▶ [WHAT TO PRODUCE] From the line containing "The height and width of the screenshot is (555, 810)." to the last line of the records below, repeat every line exactly and add nothing else.

▶ [STUDY MATERIAL]
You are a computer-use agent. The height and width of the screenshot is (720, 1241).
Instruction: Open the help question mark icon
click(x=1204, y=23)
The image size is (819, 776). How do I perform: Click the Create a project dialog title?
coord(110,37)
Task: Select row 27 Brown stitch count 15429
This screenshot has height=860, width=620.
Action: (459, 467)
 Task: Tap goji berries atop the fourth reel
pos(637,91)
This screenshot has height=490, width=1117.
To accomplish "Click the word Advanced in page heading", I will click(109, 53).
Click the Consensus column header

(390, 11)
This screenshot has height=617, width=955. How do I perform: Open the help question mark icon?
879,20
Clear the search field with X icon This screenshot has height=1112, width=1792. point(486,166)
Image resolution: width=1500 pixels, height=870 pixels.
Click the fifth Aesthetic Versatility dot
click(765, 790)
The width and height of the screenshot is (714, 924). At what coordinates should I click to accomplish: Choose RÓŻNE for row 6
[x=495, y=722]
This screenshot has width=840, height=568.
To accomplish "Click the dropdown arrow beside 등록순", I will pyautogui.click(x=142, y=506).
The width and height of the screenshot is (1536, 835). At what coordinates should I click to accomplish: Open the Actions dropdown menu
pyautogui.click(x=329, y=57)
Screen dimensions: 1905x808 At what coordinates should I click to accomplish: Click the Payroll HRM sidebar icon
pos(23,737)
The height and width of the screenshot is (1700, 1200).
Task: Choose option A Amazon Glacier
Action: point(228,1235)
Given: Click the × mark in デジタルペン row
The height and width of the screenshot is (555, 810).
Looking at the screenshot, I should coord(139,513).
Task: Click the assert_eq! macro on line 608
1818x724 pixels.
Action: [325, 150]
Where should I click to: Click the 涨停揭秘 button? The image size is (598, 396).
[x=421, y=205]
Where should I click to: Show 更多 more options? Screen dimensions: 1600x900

▶ [PROBLEM SOLUTION]
The height and width of the screenshot is (555, 810).
Looking at the screenshot, I should coord(139,513).
Task: Click the assert_eq! macro on line 608
1818x724 pixels.
Action: [325, 150]
Where should I click to: Click the 涨停揭秘 button? The image size is (598, 396).
[x=421, y=205]
Where should I click to: Show 更多 more options? Screen dimensions: 1600x900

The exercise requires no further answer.